A few years before he died he had a conscious OBE while in the hospital, but because he lived in rural Illinois there was no one he could talk with about it who didn't think he was crazy (his wife), or that the experience was demonic (his minister). He not only accurately described the sensations of going in/out of body, but he saw the messages in the snow outside the hospital that family members had written for the loved ones to see out their window - he was bed-ridden. When I confirmed that it sounded just like a real experience, he was so relieved and happy because he said he knew I would understand - and I was glad that finally there was someone in my family that I could finally talk with about things like that. The last few years we shared an interest in the metaphysical/spiritual.
On the day he died, he decided to just have fun and do all things he loved - including eat whatever he liked. He had diabetes, bronchitis, and a slew of other health concerns. He went hunting for antiques, watched a live baseball game, ate foods he loved, worked in his garden - he had a heart attack that night and apparently was dead before he hit the floor. I think it was about quality of life - he didn't want to keep going like that, so might as well have some fun and say goodbye.
What I really enjoyed about his funeral was that person after person would come up to me and tell me about how my grandad had helped them or changed their life - "he helped me through high school", "I got into college because of him", "he lent me money", "helped me build my house", "helped me at the factory" - I could see all these other facets of him through all of these people. He wasn't perfect, in fact he was flawed in a number of ways, but there was a simplicity, honesty and directness that it seems that generation had which I really enjoyed about him. He was the guy you would want on your side in a fight. We didn't always agree with each other, but I knew I could talk with him about anything.
When he first died I had regular dreams about him, and now I rarely have dreams about him, but when I do it feels so real that I have to remind myself when I wake up that he's dead. In fact, even while I'm dreaming I remind myself of that fact, but it doesn't seem to matter. Thanks for all your wisdom, playfulness, honesty and love.
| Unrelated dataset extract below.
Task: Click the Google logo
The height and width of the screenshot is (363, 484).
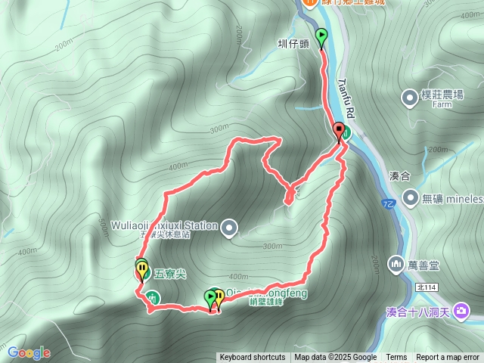Action: [x=29, y=352]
|10-17-2010, 06:48 PM||#6 (permalink)|
Join Date: Aug 2010
This was his favorite poem. He had a copy taped to his rolltop desk at home, where he would sit and look over the stock pages. He had a broker, but he didn't trust him and basically paid an exorbitant fee to buy and sell because he was unable to comprehend computers.
He worked on those big DOD vacuum tube punch card room sized monstrosities when he was in the Navy. He vaguely said he dealt with inventory but I never really knew exactly what he did.